16 Mar 2015

Ten Mouth Electron "Brite Lites/Cut Up Technique"

Review by Joseph Murphy.

Though still early in 2015, Manchester, UK’s Ten Mouth Electron has been on the move. In January, theQuietus included a genre-blending new song, "Lux Mundi", on their "Minor Characters" compilation, and, in February, The Skinny showcased TME’s entertaining debut music video for "Young Nuns".  Part of Liverpool International Music Festival last year, the five piece seems to be getting well-deserved attention for their abilities to revitalize shoegaze, psychedelic, rockabilly, Krautrock, and noise-punk aesthetics and blend them seamlessly. I’m sure more than one person has been tempted to invent a portmanteau for their genre, and, listening to songs like "Cut Up Technique" – or, from an earlier EP, "Happy Birthday (Bang! Bang!)" – the temptation is understandable. Even within a single song, TME can sound like a gothic surf troupe or a pedal-gazing interstellar mission. With more new music on its way, TME’s last release from August of 2014 is a perfect handshake with their work with the implicit promise so far met this year.

Opener "Brite Lites" is a strong, reverb-and-delay-laden track with a few notable idiosyncrasies. First of all, the vocals are doubled; the harmony is low, almost whispered, and eerily robotic at times, while, at the forefront, the vocals are delivered with a swagger reminiscent of Shaun Ryder (Happy Mondays) or Frank Tovey (Fad Gadget). Secondly, unlike many comparable dream pop or shoegaze tracks, "Brite Lites" focuses on the composition of the song rather than the trailing of vocals and instruments. At its heart, it’s a well-arranged and plotted pop song. The effects and layers act only as a vehicle rather than its end.

"Cut Up Techniques" lays the groundwork with a steady, walking bass line and tight rhythm that allows a bit of freedom in the collage of guitar layers that come and go throughout the song. It’s an atmospheric take on post-punk – mostly; then, with skill, the song shifts naturally into a sort of surf rock/punk anthem – and back again. It’s a great example of TME’s genre-blending potential.

That leaves the two latest installments then: "Young Nuns" and "Lux Mundi". Both are whole new animals. It’s clear though that TME has mastered their sound, as both tracks play to their skills. "Lux Mundi" begins with a feedback-drenched riff pounding that recalls early ‘90s alternative/noise (in the best way) and switches to an upbeat, bouncing verse with smooth baritone vocals – and, of course, seamlessly back again to a slow, space rock passage.
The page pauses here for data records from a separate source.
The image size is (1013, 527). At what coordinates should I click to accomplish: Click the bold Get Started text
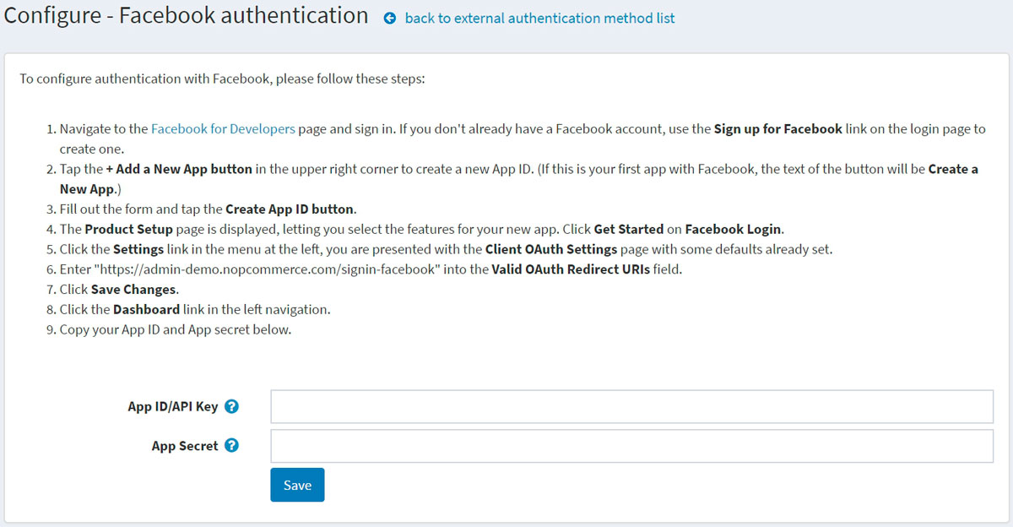[629, 230]
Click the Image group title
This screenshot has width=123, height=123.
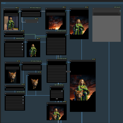pos(4,3)
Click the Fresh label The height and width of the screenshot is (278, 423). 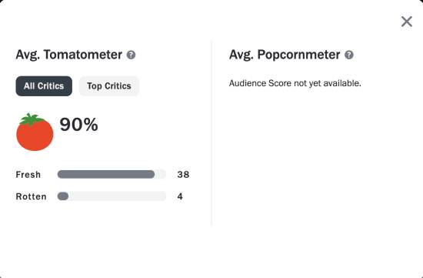[28, 175]
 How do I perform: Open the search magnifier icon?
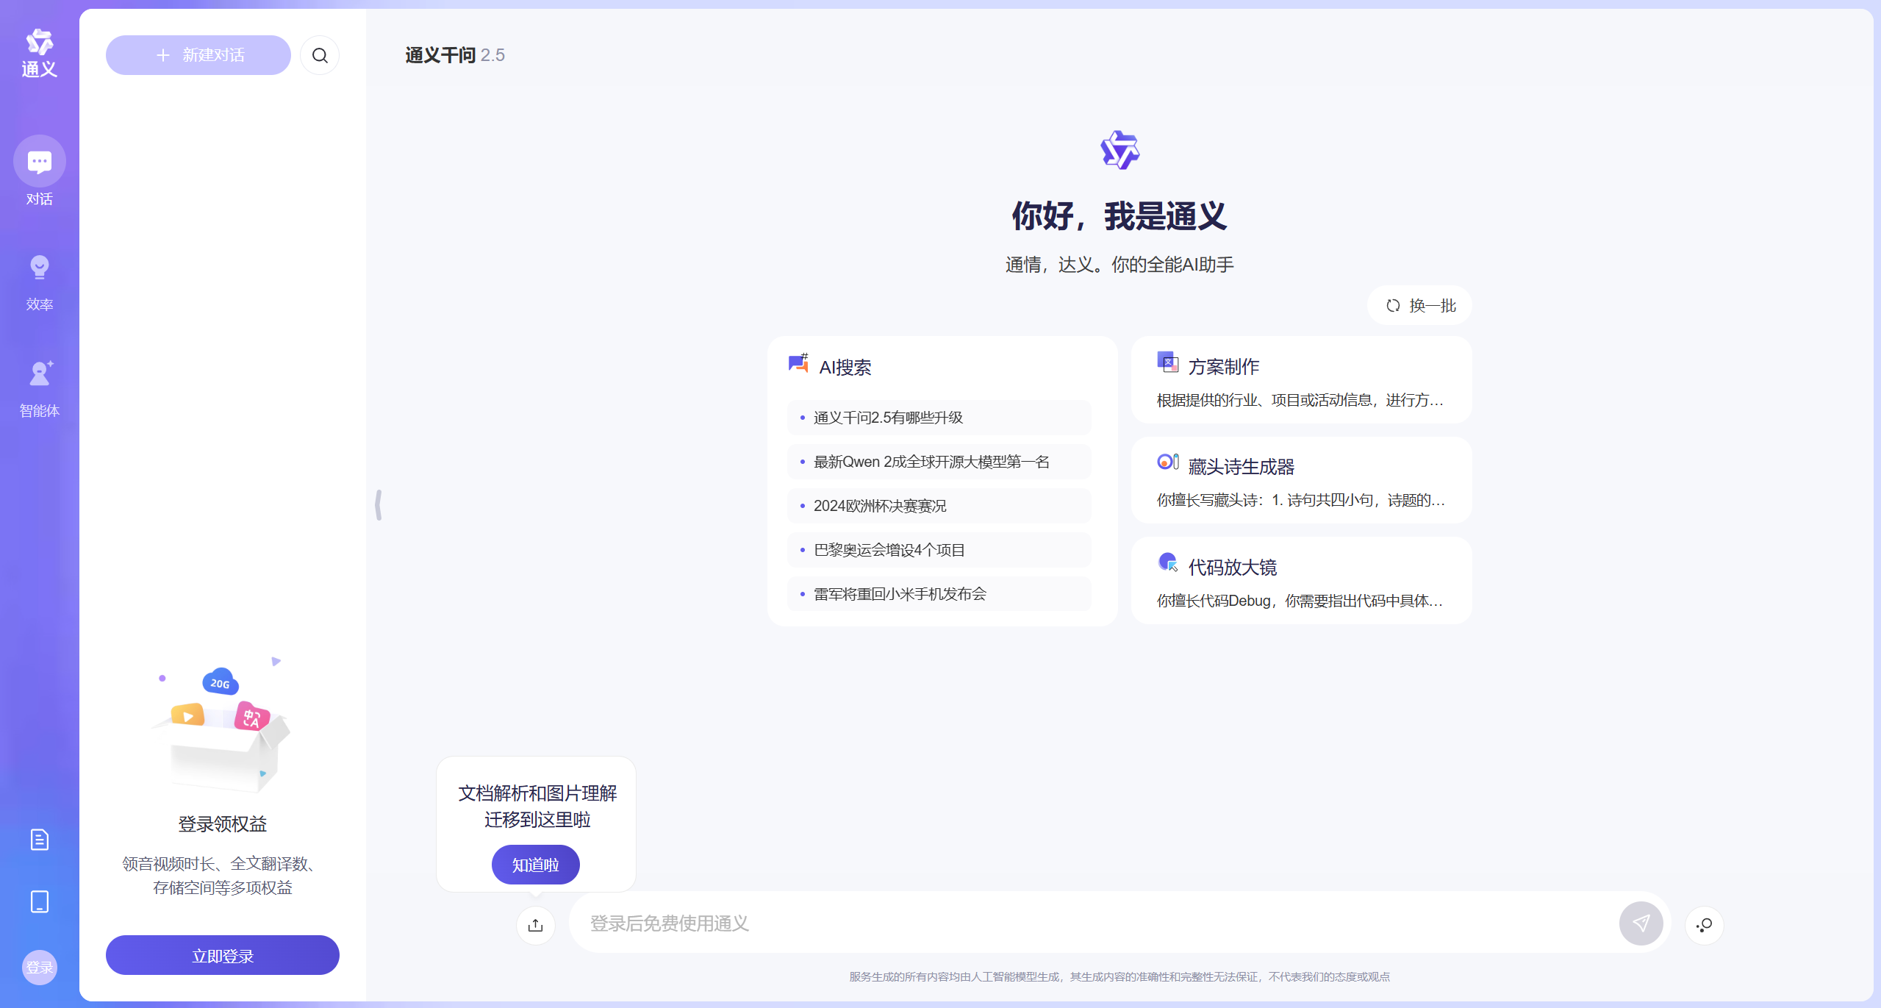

And then back again still. This track, as reported above, appeared as part of theQuietus’ compilation celebrating minor characters in literature. This reviewer is happy to say that – with the help of the chorus: “…I was a bicycle...” – guessed it must be a reference to Irish novel The Third Policeman’s de Selby and, with some searching, confirmed it. Knowing this – for those familiar with the novel – makes the song an even greater success. The comic elements and announcement-like vocals all recall the darkly satirical mood of Flann O’Brien’s work. Likewise, "Young Nuns" (musically and visually) is a worthwhile listen and viewing. Next to "Lux Mundi", this song marks TME for continually interesting work in the years to come.

"Brite Lites/Cut Up Techniques" – as well as their "Happy Birthday" EP – is available on their Bandcamp at a pay what you will price. Look out for more from Ten Mouth Electron.